[Extract provided Boundary: Start]

Maria Arloisia Fein (7 April 1892 – 5 September 1965) was an Austrian actress who became a star of German theatre and film before the rise of the Nazis forced her departure. During her time in Germany she was largely associated with the theatrical producer/director Max Reinhardt and acted in plays by such writers as Christian Friedrich Hebbel, Friedrich Schiller, William Shakespeare, Aeschylus, and Ferdinand Bruckner.

Between 1916 and 1932 Fein appeared in at least twenty-three German films working with pioneer movie directors Robert Wiene, Uwe Jens Krafft, Hanna Henning, Rochus Gliese, Walter Schmidthässler, Frederic Zelnik, Albert Lastmann, Paul Leni, Rudolf Walther-Fein, Michael Curtiz, Rudolf Meinert, and Fritz Friedmann-Frederich.

Following the Nazi annexation of Austria in 1938, Fein fled to the Netherlands and in 1941 found refuge for the duration of the war in Switzerland. Fein remained active on stage over the balance of her life in her adopted Switzerland and abroad until shortly before her death.

[Extract provided Boundary: End]
[Record excerpts Boundary: Start]

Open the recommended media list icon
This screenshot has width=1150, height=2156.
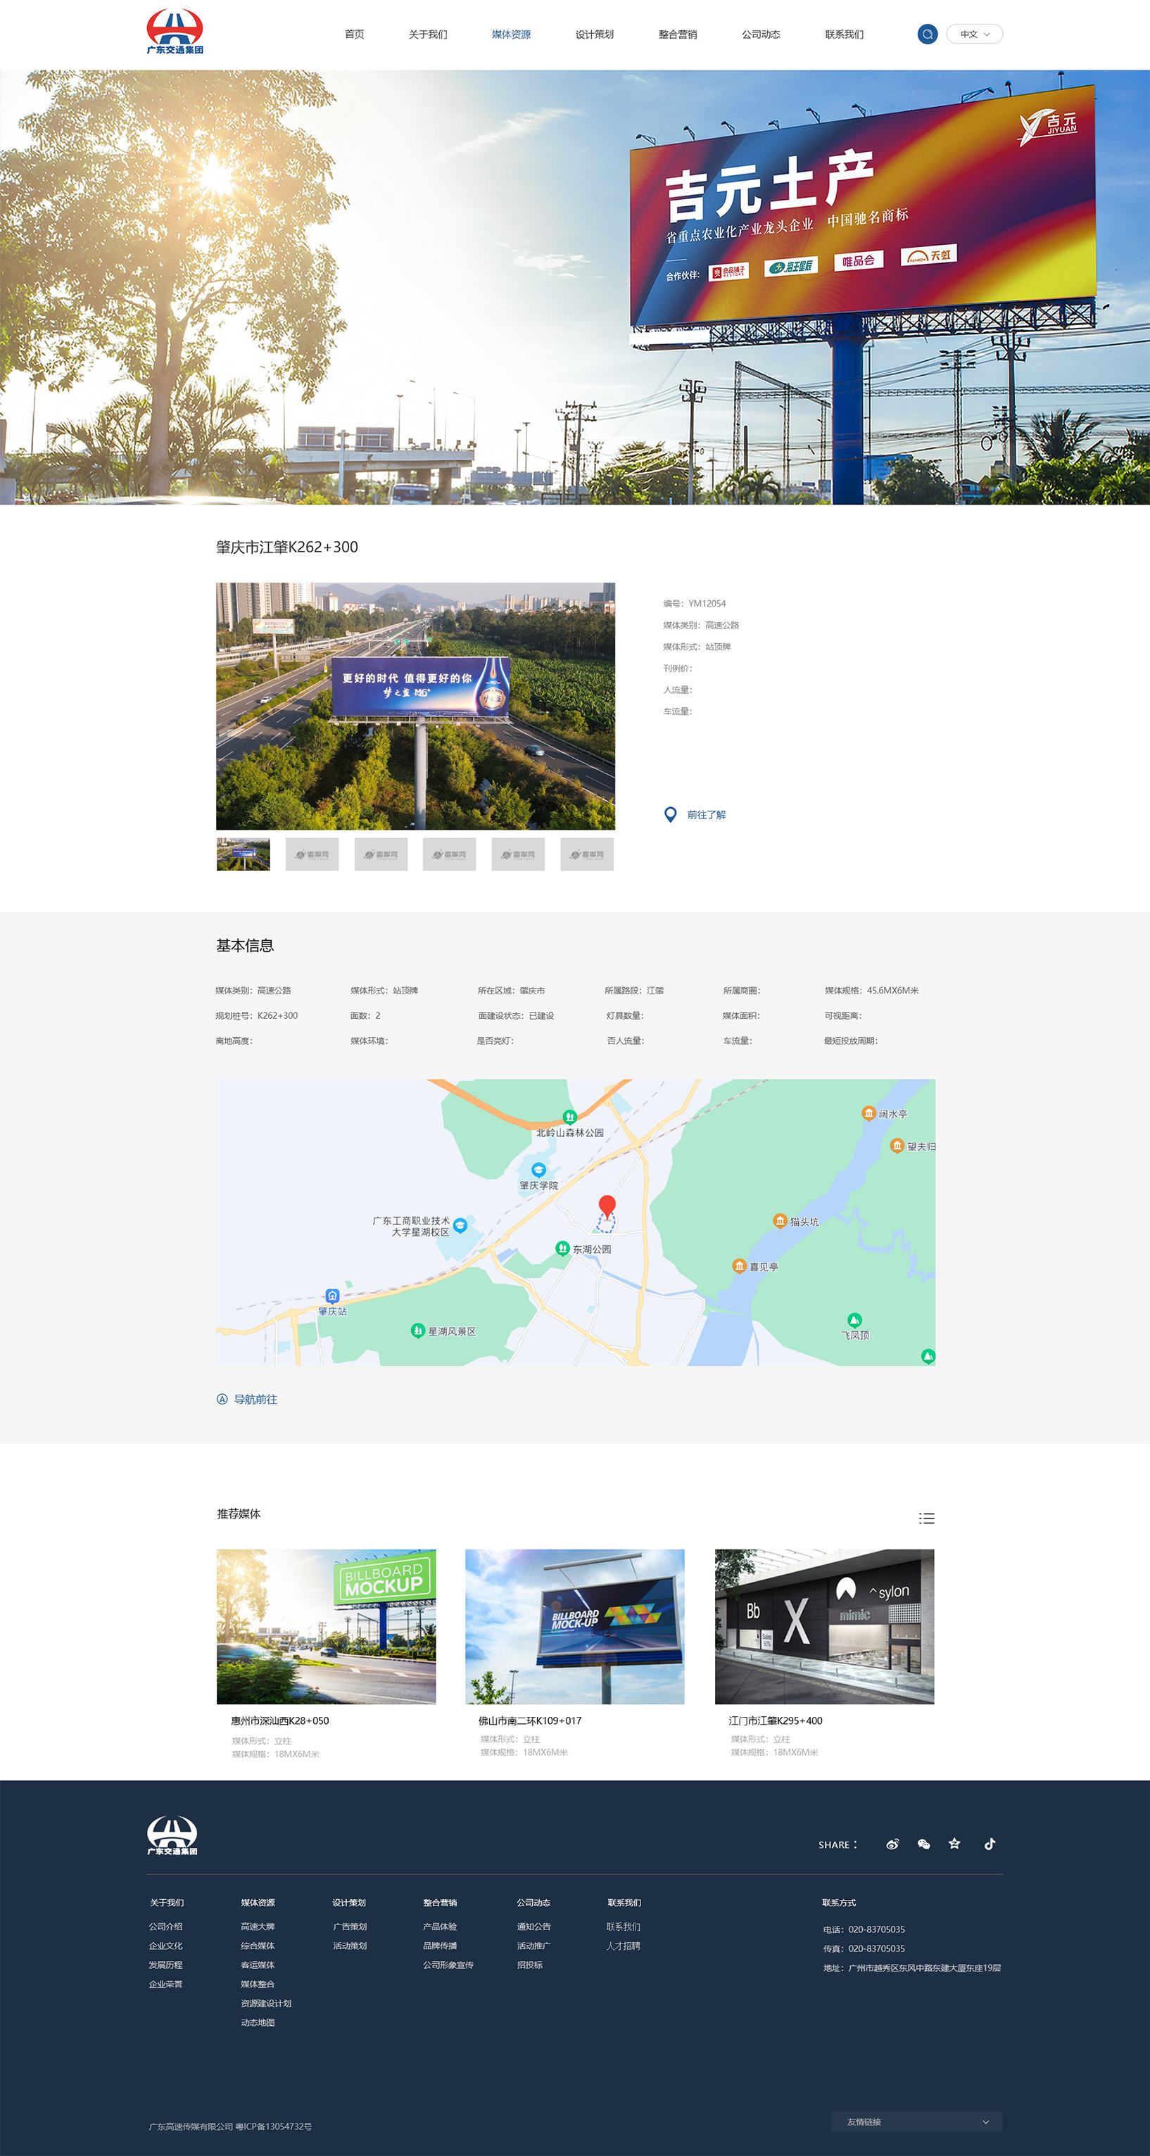927,1518
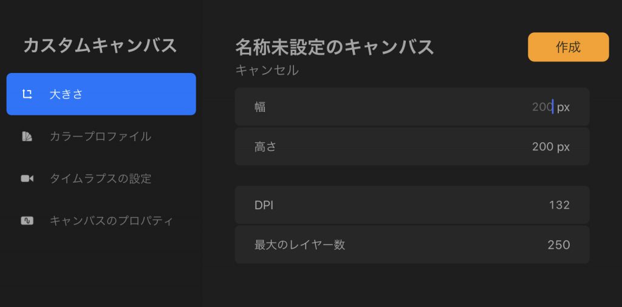The height and width of the screenshot is (307, 622).
Task: Click the px unit in width field
Action: (x=563, y=108)
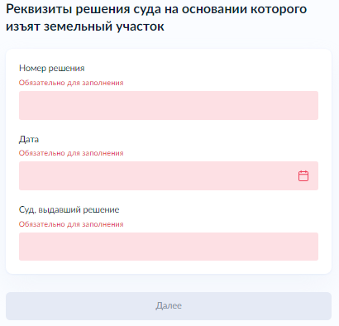Screen dimensions: 339x326
Task: Click the Номер решения field label
Action: (52, 68)
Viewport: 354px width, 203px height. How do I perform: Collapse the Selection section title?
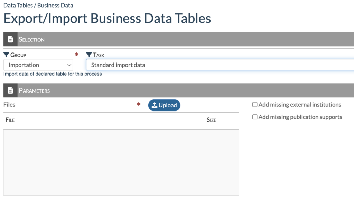point(31,40)
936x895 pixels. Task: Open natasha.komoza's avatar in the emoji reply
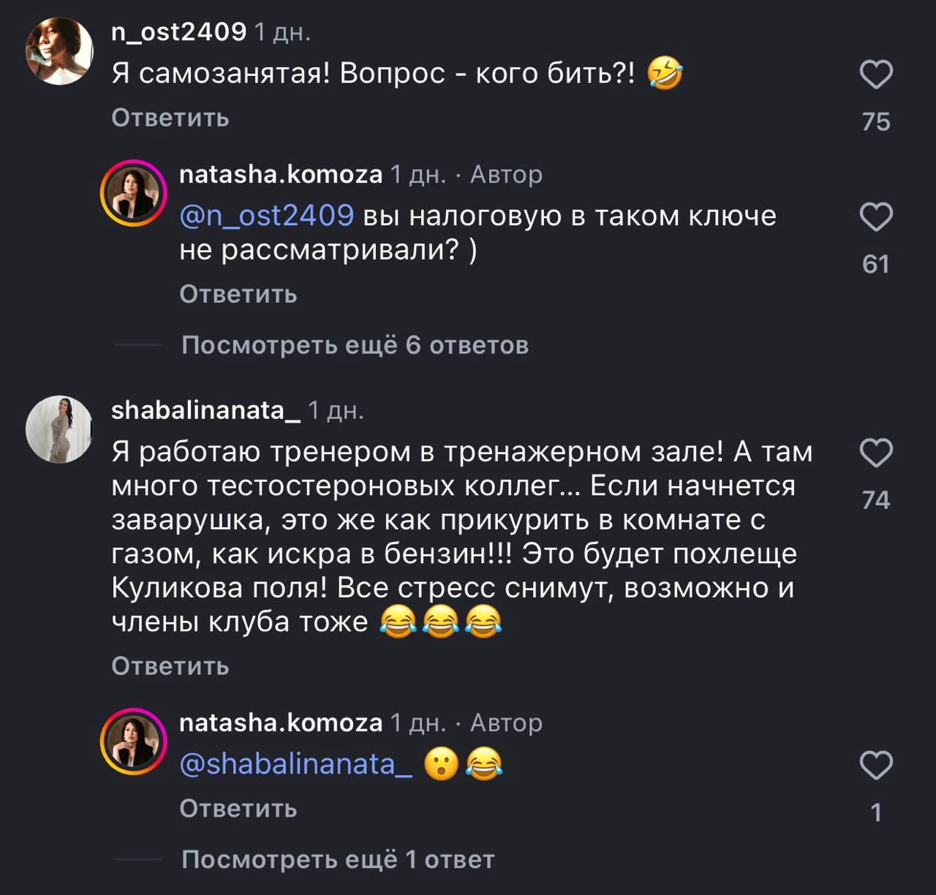tap(133, 741)
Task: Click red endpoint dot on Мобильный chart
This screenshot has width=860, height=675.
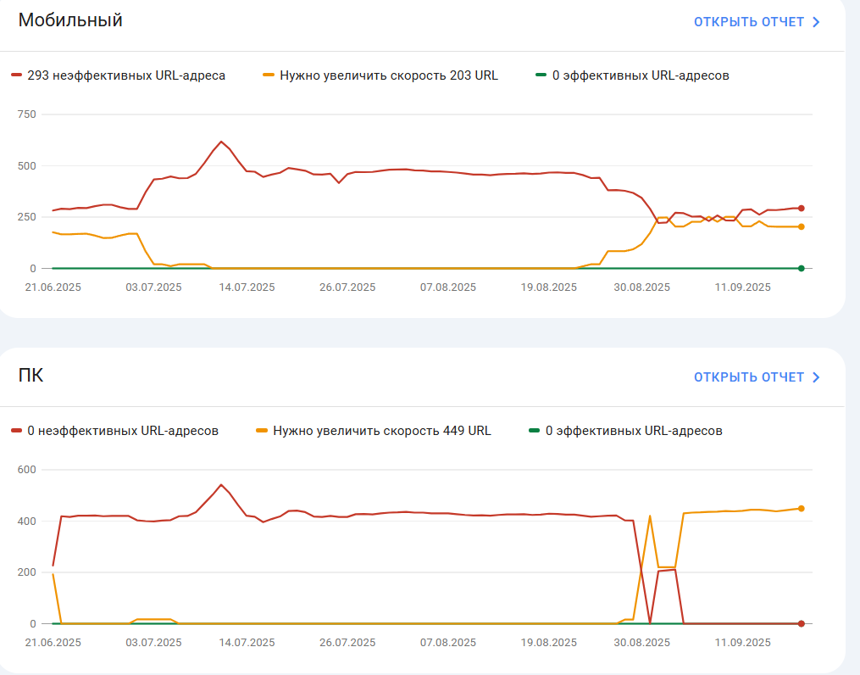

[Record excerpts Boundary: End]

**What you should do**
Translate this sentence from the text on Maria Fein into Spanish: "Following the Nazi annexation of Austria in 1938, Fein fled to the Netherlands and in 1941 found refuge for the duration of the war in Switzerland."

**Output**
Tras la anexión nazi de Austria en 1938, Fein huyó a los Países Bajos y en 1941 encontró refugio en Suiza mientras duró la guerra.